— WORK TO COMPLETE —
Edit the entries below so that every "computer-use agent" becomes "screen assistant", with everything else left as it is.

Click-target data
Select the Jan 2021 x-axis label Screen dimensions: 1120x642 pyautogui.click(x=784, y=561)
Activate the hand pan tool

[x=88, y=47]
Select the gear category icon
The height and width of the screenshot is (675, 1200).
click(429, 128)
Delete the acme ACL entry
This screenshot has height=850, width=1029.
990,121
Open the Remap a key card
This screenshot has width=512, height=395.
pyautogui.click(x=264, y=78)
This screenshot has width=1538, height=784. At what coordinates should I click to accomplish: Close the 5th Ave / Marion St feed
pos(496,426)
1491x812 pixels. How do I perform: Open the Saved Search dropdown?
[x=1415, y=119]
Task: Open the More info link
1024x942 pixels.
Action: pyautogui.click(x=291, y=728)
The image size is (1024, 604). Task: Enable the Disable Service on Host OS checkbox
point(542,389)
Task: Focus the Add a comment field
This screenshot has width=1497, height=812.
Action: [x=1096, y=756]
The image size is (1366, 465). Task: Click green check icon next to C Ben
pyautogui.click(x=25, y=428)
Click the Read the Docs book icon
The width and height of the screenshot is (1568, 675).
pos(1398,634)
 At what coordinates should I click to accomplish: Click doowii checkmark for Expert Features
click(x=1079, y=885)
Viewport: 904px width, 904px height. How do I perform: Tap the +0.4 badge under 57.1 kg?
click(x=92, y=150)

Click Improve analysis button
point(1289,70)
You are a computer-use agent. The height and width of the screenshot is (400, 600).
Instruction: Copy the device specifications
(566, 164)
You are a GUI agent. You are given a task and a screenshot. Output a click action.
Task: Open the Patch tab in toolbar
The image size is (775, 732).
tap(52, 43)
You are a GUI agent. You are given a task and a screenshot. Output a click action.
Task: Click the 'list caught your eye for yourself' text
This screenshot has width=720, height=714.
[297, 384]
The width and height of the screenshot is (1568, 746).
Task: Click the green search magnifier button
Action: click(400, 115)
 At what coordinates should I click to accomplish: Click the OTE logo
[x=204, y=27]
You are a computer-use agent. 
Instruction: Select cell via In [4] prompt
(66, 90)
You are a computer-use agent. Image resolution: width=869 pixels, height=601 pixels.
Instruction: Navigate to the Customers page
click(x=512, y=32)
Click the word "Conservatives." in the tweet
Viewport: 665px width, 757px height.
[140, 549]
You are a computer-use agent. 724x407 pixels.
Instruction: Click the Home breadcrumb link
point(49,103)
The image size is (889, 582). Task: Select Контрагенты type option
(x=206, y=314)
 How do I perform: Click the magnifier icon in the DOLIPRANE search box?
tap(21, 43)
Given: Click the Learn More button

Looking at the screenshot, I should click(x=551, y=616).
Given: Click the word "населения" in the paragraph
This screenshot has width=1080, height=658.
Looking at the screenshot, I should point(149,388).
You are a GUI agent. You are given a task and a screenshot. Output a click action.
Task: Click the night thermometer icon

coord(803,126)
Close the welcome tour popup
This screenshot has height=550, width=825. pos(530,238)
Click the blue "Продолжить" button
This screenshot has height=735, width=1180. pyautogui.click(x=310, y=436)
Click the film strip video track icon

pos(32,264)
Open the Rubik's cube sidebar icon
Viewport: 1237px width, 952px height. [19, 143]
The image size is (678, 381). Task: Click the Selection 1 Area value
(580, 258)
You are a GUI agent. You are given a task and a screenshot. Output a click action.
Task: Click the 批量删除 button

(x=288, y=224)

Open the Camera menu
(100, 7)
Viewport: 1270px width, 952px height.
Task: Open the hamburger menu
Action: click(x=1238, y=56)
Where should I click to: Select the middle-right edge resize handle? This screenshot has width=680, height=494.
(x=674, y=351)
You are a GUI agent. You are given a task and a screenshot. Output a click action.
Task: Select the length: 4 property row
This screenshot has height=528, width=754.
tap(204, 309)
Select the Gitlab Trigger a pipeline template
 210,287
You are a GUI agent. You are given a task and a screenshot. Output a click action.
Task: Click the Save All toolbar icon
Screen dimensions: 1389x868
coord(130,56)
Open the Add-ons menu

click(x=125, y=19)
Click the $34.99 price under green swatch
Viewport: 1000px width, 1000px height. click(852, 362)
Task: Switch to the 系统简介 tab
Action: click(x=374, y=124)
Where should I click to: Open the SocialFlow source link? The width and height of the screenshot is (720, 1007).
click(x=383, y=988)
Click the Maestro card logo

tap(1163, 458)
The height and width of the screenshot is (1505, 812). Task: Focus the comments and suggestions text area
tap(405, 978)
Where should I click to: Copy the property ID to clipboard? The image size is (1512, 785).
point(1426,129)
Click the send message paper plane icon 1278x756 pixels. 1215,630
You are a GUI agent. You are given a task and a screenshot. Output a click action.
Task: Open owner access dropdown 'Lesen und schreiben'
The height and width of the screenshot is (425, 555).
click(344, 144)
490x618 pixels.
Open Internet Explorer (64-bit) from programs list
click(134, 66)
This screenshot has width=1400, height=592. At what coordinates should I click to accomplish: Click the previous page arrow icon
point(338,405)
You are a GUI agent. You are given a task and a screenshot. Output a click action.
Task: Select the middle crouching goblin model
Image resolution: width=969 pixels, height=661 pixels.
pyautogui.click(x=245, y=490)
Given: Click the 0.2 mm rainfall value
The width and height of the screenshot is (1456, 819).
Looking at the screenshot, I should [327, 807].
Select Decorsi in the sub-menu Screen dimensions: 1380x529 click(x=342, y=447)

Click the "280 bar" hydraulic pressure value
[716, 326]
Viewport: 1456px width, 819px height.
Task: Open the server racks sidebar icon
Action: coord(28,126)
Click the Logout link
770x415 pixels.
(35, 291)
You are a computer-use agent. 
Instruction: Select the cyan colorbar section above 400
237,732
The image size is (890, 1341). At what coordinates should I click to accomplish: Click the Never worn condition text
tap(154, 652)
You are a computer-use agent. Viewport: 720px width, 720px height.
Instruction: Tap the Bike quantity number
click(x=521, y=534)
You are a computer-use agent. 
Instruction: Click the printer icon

— CORRECT RESULT —
Select the Jan 2021 x-axis label Screen dimensions: 1120x642 pyautogui.click(x=784, y=561)
Activate the hand pan tool

[x=88, y=47]
Select the gear category icon
The height and width of the screenshot is (675, 1200).
click(429, 128)
Delete the acme ACL entry
This screenshot has height=850, width=1029.
990,121
Open the Remap a key card
This screenshot has width=512, height=395.
pyautogui.click(x=264, y=78)
This screenshot has width=1538, height=784. At what coordinates should I click to accomplish: Close the 5th Ave / Marion St feed
pos(496,426)
1491x812 pixels. How do I perform: Open the Saved Search dropdown?
[x=1415, y=119]
Task: Open the More info link
1024x942 pixels.
Action: pyautogui.click(x=291, y=728)
The image size is (1024, 604). Task: Enable the Disable Service on Host OS checkbox
point(542,389)
Task: Focus the Add a comment field
This screenshot has width=1497, height=812.
Action: [x=1096, y=756]
The image size is (1366, 465). Task: Click green check icon next to C Ben
pyautogui.click(x=25, y=428)
Click the Read the Docs book icon
The width and height of the screenshot is (1568, 675).
pos(1398,634)
 At what coordinates should I click to accomplish: Click doowii checkmark for Expert Features
click(x=1079, y=885)
Viewport: 904px width, 904px height. How do I perform: Tap the +0.4 badge under 57.1 kg?
click(x=92, y=150)

Click Improve analysis button
point(1289,70)
You are a screen assistant. The height and width of the screenshot is (400, 600).
Instruction: Copy the device specifications
(566, 164)
You are a GUI agent. You are given a task and a screenshot. Output a click action.
Task: Open the Patch tab in toolbar
The image size is (775, 732).
tap(52, 43)
You are a GUI agent. You are given a task and a screenshot. Output a click action.
Task: Click the 'list caught your eye for yourself' text
This screenshot has width=720, height=714.
[297, 384]
The width and height of the screenshot is (1568, 746).
Task: Click the green search magnifier button
Action: click(400, 115)
 At what coordinates should I click to accomplish: Click the OTE logo
[x=204, y=27]
You are a screen assistant. 
Instruction: Select cell via In [4] prompt
(66, 90)
You are a screen assistant. Image resolution: width=869 pixels, height=601 pixels.
Instruction: Navigate to the Customers page
click(x=512, y=32)
Click the word "Conservatives." in the tweet
Viewport: 665px width, 757px height.
[140, 549]
You are a screen assistant. 724x407 pixels.
Instruction: Click the Home breadcrumb link
point(49,103)
The image size is (889, 582). Task: Select Контрагенты type option
(x=206, y=314)
 How do I perform: Click the magnifier icon in the DOLIPRANE search box?
tap(21, 43)
Given: Click the Learn More button

Looking at the screenshot, I should click(x=551, y=616).
Given: Click the word "населения" in the paragraph
This screenshot has width=1080, height=658.
Looking at the screenshot, I should point(149,388).
You are a GUI agent. You are given a task and a screenshot. Output a click action.
Task: Click the night thermometer icon

coord(803,126)
Close the welcome tour popup
This screenshot has height=550, width=825. pos(530,238)
Click the blue "Продолжить" button
This screenshot has height=735, width=1180. pyautogui.click(x=310, y=436)
Click the film strip video track icon

pos(32,264)
Open the Rubik's cube sidebar icon
Viewport: 1237px width, 952px height. [19, 143]
The image size is (678, 381). Task: Click the Selection 1 Area value
(580, 258)
You are a GUI agent. You are given a task and a screenshot. Output a click action.
Task: Click the 批量删除 button

(x=288, y=224)

Open the Camera menu
(100, 7)
Viewport: 1270px width, 952px height.
Task: Open the hamburger menu
Action: click(x=1238, y=56)
Where should I click to: Select the middle-right edge resize handle? This screenshot has width=680, height=494.
(x=674, y=351)
You are a GUI agent. You are given a task and a screenshot. Output a click action.
Task: Select the length: 4 property row
This screenshot has height=528, width=754.
tap(204, 309)
Select the Gitlab Trigger a pipeline template
 210,287
You are a GUI agent. You are given a task and a screenshot. Output a click action.
Task: Click the Save All toolbar icon
Screen dimensions: 1389x868
coord(130,56)
Open the Add-ons menu

click(x=125, y=19)
Click the $34.99 price under green swatch
Viewport: 1000px width, 1000px height. click(852, 362)
Task: Switch to the 系统简介 tab
Action: click(x=374, y=124)
Where should I click to: Open the SocialFlow source link? The width and height of the screenshot is (720, 1007).
click(x=383, y=988)
Click the Maestro card logo

tap(1163, 458)
The height and width of the screenshot is (1505, 812). Task: Focus the comments and suggestions text area
tap(405, 978)
Where should I click to: Copy the property ID to clipboard? The image size is (1512, 785).
point(1426,129)
Click the send message paper plane icon 1278x756 pixels. 1215,630
You are a GUI agent. You are given a task and a screenshot. Output a click action.
Task: Open owner access dropdown 'Lesen und schreiben'
The height and width of the screenshot is (425, 555).
click(344, 144)
490x618 pixels.
Open Internet Explorer (64-bit) from programs list
click(134, 66)
This screenshot has width=1400, height=592. At what coordinates should I click to accomplish: Click the previous page arrow icon
point(338,405)
You are a GUI agent. You are given a task and a screenshot. Output a click action.
Task: Select the middle crouching goblin model
Image resolution: width=969 pixels, height=661 pixels.
pyautogui.click(x=245, y=490)
Given: Click the 0.2 mm rainfall value
The width and height of the screenshot is (1456, 819).
Looking at the screenshot, I should [327, 807].
Select Decorsi in the sub-menu Screen dimensions: 1380x529 click(x=342, y=447)

Click the "280 bar" hydraulic pressure value
[716, 326]
Viewport: 1456px width, 819px height.
Task: Open the server racks sidebar icon
Action: coord(28,126)
Click the Logout link
770x415 pixels.
(35, 291)
You are a screen assistant. 
Instruction: Select the cyan colorbar section above 400
237,732
The image size is (890, 1341). At what coordinates should I click to accomplish: Click the Never worn condition text
tap(154, 652)
You are a screen assistant. Viewport: 720px width, 720px height.
Instruction: Tap the Bike quantity number
click(x=521, y=534)
You are a screen assistant. 
Instruction: Click the printer icon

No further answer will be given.